Problem: Except for the pictures, reproduce the records word for word.

Extracted records:
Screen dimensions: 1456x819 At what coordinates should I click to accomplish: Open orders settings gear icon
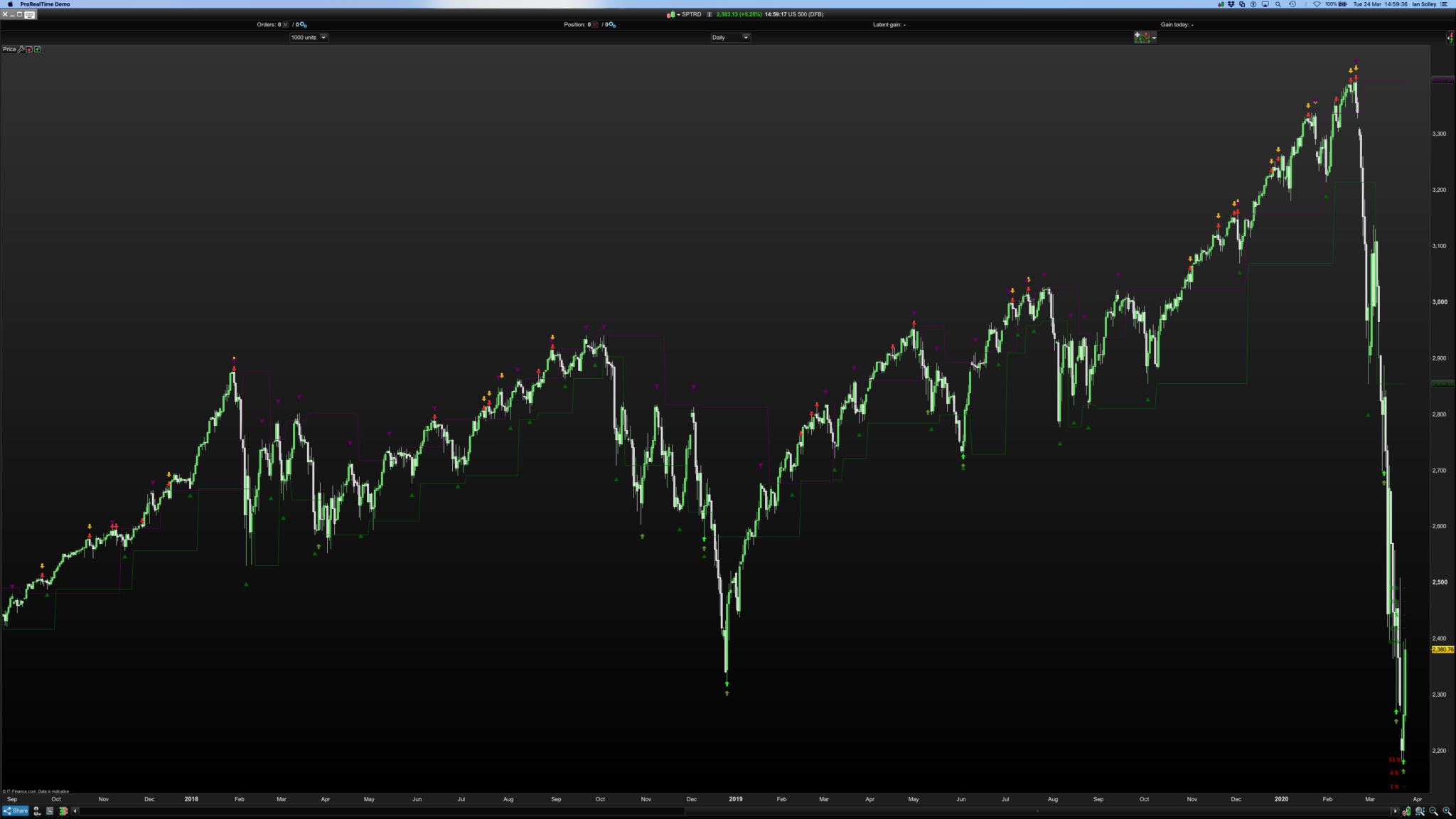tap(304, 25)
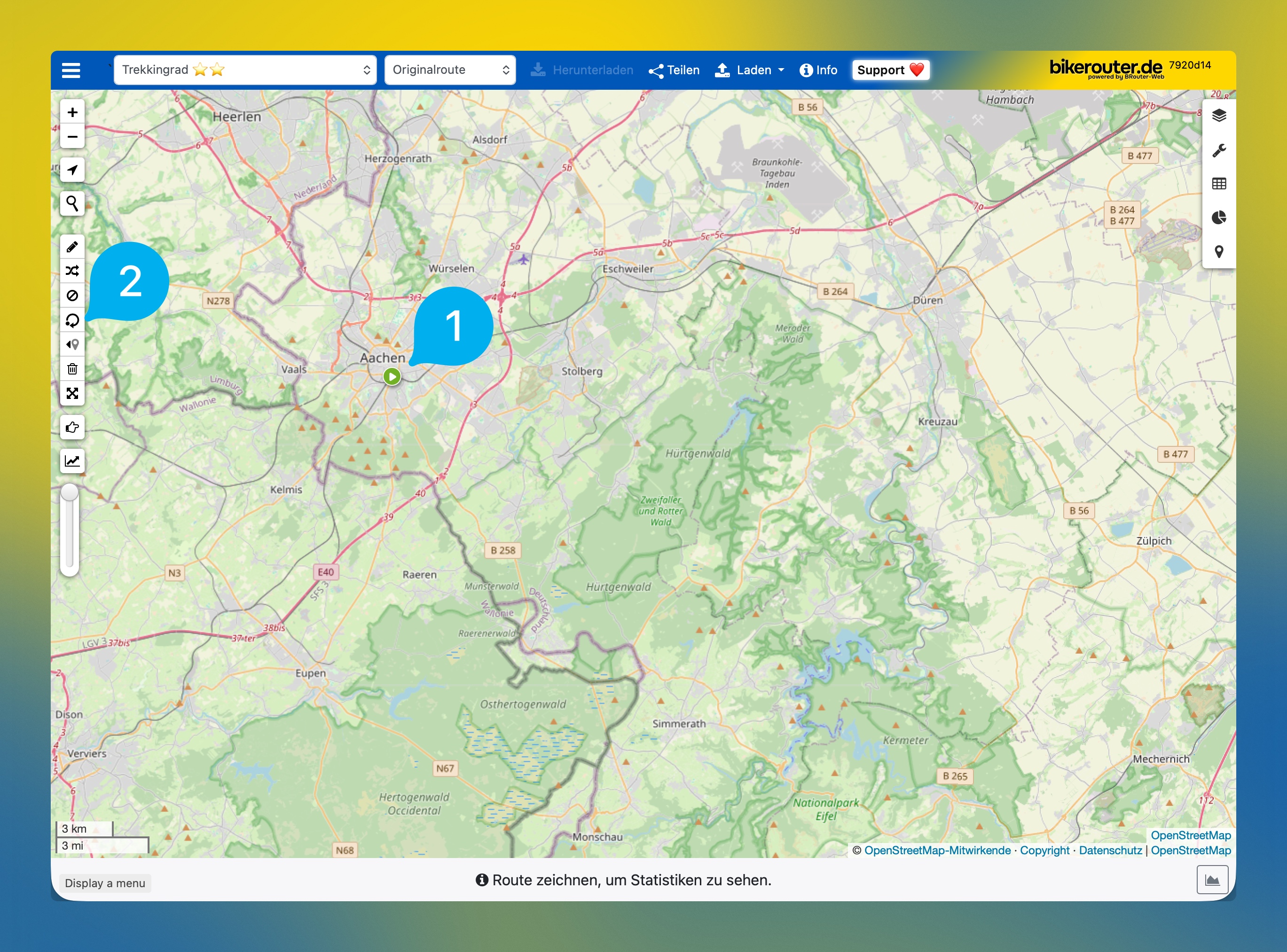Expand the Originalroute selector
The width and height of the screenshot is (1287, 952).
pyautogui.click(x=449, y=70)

Answer to this problem:
Screen dimensions: 1456x819 At what coordinates should I click to accomplish: Open orders settings gear icon
tap(304, 25)
Expand the Originalroute selector
The width and height of the screenshot is (1287, 952).
pyautogui.click(x=449, y=70)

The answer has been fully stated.